● Your objective: Return the comment on free trade and regulation below word for word, in full.
** Supplied text follows **
I have some trouble with a couple of his gross generalizations:
1. "A truly liberal FDA would acknowledge that adults own their bodies and can decide for themselves what risks are appropriate."
2. "Free trade lets everyone in the world find the best buys, no matter where they are. It gives us more things for less money."
These two pie-in-the-sky views describe only part of a vastly complex structure of information discovery, dissemination, and comprehension that pretty much only a few could understand. How many of us have the time or capacity to research, understand, and apply the full scope or magnitude of the market to even tell what the best deal is when it comes to purchasing goods, services or medical treatment, even with the government mandated controls in place (building codes, price-fixing restraints, truth-in-advertising laws, etc.). I think it's realistic to say that without somes laws and controls, "free trade" would result in large and frequent cases of business and persons doing some serious damage to individuals, and communities, before the market adjusted to punish them. And "punishment" even assumes that somehow the information gets out that the company/individual was a bad choice based on the customers' reviews! With proper business alliances, even that communication could be controlled by the businesses themselves!
As especially for the medical field, the complexity of medial information needed to make an informed decision on the best choice of chemical or device related treatments is more complex than most can imagine. And with the pay-ola (pay for play) aspects or pharmaceutical kick backs *already* present under the radar in this "over-regulated" field, choices are not always clearly and completely explained by the doctors.
Free-trade is a lot more complex than he presents, and while his articles are far from a full thesis on the subject, I would think he would offer more than platitudes and buss-phrases to support his point of view.
And as some of his commenters point out, is there any aspects of the "conservative" (another word stolen from its true meaning) over-regulation and intruding into personal freedom? Please please please find me some of his (or any other's) articles that point them out!
Robert, thanks very much for the thoughtful comments. On the conservative issues ... there's no question that letting social conservatives dictate what they want politically would be bad from the view of libertarians and others interested in individual liberty. I'm confident that Stossel would agree.
** End of Supplied text **
** Records shown follows **
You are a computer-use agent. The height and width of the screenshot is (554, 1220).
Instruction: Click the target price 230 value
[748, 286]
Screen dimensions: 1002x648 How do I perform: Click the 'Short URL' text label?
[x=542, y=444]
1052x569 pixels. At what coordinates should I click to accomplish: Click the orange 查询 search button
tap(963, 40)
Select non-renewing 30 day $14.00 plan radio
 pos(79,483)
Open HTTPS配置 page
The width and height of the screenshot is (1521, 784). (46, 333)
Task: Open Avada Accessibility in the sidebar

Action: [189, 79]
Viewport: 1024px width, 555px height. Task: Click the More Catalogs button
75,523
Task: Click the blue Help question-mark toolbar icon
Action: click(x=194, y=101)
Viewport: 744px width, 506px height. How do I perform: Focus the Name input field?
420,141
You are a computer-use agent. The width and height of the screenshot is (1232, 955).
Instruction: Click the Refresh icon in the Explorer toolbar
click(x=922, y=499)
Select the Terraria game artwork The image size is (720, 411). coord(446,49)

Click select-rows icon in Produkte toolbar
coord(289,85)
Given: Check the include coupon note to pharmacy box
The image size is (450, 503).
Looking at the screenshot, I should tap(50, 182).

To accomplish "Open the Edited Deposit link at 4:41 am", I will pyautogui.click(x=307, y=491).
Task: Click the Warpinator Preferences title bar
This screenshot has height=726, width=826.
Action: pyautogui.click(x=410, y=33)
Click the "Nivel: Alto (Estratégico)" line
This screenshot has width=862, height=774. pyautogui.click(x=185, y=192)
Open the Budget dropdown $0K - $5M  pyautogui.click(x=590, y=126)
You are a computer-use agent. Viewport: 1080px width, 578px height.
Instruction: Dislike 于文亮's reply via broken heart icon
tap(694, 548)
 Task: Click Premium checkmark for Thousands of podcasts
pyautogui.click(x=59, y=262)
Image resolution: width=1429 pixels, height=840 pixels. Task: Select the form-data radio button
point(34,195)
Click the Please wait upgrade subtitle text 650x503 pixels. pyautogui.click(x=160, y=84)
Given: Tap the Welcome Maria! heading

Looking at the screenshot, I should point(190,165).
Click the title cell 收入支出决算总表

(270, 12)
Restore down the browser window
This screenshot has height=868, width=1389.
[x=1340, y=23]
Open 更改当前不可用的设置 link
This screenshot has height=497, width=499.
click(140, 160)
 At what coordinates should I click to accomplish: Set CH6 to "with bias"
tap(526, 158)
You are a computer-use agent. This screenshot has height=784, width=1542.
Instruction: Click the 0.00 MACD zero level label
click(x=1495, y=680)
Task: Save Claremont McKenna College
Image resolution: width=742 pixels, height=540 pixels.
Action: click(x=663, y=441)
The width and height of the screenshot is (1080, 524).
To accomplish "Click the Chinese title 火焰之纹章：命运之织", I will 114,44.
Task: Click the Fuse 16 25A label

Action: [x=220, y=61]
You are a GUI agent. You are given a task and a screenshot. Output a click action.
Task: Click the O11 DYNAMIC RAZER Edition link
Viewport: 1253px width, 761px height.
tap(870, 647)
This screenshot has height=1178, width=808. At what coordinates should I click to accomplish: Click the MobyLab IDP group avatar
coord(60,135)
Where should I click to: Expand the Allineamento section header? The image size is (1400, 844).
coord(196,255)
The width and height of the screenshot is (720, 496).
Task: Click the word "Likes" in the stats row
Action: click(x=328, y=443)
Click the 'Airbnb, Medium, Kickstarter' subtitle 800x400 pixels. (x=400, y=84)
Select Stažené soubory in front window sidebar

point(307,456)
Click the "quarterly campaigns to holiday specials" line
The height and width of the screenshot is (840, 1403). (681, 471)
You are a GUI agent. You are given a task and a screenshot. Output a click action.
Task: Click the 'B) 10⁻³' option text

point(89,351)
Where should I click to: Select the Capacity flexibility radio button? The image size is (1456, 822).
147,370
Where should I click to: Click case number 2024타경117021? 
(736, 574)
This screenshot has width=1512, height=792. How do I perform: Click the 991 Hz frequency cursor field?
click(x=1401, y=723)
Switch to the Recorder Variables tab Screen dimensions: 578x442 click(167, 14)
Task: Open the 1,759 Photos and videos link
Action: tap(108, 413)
** End of Records shown **
● Task response:
I have some trouble with a couple of his gross generalizations:
1. "A truly liberal FDA would acknowledge that adults own their bodies and can decide for themselves what risks are appropriate."
2. "Free trade lets everyone in the world find the best buys, no matter where they are. It gives us more things for less money."
These two pie-in-the-sky views describe only part of a vastly complex structure of information discovery, dissemination, and comprehension that pretty much only a few could understand. How many of us have the time or capacity to research, understand, and apply the full scope or magnitude of the market to even tell what the best deal is when it comes to purchasing goods, services or medical treatment, even with the government mandated controls in place (building codes, price-fixing restraints, truth-in-advertising laws, etc.). I think it's realistic to say that without somes laws and controls, "free trade" would result in large and frequent cases of business and persons doing some serious damage to individuals, and communities, before the market adjusted to punish them. And "punishment" even assumes that somehow the information gets out that the company/individual was a bad choice based on the customers' reviews! With proper business alliances, even that communication could be controlled by the businesses themselves!
As especially for the medical field, the complexity of medial information needed to make an informed decision on the best choice of chemical or device related treatments is more complex than most can imagine. And with the pay-ola (pay for play) aspects or pharmaceutical kick backs *already* present under the radar in this "over-regulated" field, choices are not always clearly and completely explained by the doctors.
Free-trade is a lot more complex than he presents, and while his articles are far from a full thesis on the subject, I would think he would offer more than platitudes and buss-phrases to support his point of view.
And as some of his commenters point out, is there any aspects of the "conservative" (another word stolen from its true meaning) over-regulation and intruding into personal freedom? Please please please find me some of his (or any other's) articles that point them out!
Robert, thanks very much for the thoughtful comments. On the conservative issues ... there's no question that letting social conservatives dictate what they want politically would be bad from the view of libertarians and others interested in individual liberty. I'm confident that Stossel would agree.